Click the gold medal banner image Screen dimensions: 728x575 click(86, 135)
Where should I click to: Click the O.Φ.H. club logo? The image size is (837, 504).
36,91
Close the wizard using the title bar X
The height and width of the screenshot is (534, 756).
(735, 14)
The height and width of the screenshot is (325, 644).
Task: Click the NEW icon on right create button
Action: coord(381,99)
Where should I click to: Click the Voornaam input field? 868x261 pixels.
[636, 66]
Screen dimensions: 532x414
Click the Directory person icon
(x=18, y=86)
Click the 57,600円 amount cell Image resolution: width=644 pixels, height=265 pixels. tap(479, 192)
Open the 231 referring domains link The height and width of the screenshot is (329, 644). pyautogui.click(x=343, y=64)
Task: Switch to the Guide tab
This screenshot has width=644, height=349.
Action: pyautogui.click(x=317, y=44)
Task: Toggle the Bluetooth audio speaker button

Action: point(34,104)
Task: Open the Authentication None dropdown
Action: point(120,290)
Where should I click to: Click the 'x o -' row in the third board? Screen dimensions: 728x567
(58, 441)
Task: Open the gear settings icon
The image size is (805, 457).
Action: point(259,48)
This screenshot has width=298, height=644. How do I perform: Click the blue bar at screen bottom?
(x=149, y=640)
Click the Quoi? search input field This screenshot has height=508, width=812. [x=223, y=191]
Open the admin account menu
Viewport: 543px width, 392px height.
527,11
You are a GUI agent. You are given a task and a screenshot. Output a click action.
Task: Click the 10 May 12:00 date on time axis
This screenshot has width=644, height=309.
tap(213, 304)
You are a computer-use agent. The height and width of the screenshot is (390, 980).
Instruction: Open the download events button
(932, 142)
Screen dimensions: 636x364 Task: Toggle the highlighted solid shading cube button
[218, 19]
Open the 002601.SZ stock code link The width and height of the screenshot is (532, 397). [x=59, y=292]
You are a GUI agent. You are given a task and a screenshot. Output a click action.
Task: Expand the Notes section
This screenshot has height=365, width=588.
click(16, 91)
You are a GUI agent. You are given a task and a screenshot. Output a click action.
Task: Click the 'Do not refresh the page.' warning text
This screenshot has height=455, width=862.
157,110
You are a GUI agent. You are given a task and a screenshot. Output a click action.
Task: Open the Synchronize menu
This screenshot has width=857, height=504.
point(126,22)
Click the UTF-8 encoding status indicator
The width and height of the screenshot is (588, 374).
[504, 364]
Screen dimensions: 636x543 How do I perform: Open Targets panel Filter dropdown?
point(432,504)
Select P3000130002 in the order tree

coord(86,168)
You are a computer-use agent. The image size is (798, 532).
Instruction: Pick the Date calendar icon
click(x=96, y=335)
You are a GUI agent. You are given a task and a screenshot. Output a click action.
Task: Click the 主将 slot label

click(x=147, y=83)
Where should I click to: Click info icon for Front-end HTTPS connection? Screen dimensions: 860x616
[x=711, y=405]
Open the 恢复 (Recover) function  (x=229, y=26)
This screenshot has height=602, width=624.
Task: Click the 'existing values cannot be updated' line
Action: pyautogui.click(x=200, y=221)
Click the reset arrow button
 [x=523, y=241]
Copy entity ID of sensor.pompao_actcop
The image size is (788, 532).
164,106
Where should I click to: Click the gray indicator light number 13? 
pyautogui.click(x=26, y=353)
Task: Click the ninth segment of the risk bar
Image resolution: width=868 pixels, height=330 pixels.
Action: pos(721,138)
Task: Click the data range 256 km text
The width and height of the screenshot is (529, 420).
* * * *
Repeat exactly the lines of the listing from its first line through the line that holds "Task: Open the gear settings icon". Nothing else should appear.

■ ANSWER TO THIS PROBLEM
Click the gold medal banner image Screen dimensions: 728x575 click(86, 135)
Where should I click to: Click the O.Φ.H. club logo? The image size is (837, 504).
36,91
Close the wizard using the title bar X
The height and width of the screenshot is (534, 756).
(735, 14)
The height and width of the screenshot is (325, 644).
Task: Click the NEW icon on right create button
Action: coord(381,99)
Where should I click to: Click the Voornaam input field? 868x261 pixels.
[636, 66]
Screen dimensions: 532x414
Click the Directory person icon
(x=18, y=86)
Click the 57,600円 amount cell Image resolution: width=644 pixels, height=265 pixels. tap(479, 192)
Open the 231 referring domains link The height and width of the screenshot is (329, 644). pyautogui.click(x=343, y=64)
Task: Switch to the Guide tab
This screenshot has width=644, height=349.
Action: pyautogui.click(x=317, y=44)
Task: Toggle the Bluetooth audio speaker button

Action: point(34,104)
Task: Open the Authentication None dropdown
Action: point(120,290)
Where should I click to: Click the 'x o -' row in the third board? Screen dimensions: 728x567
(58, 441)
Task: Open the gear settings icon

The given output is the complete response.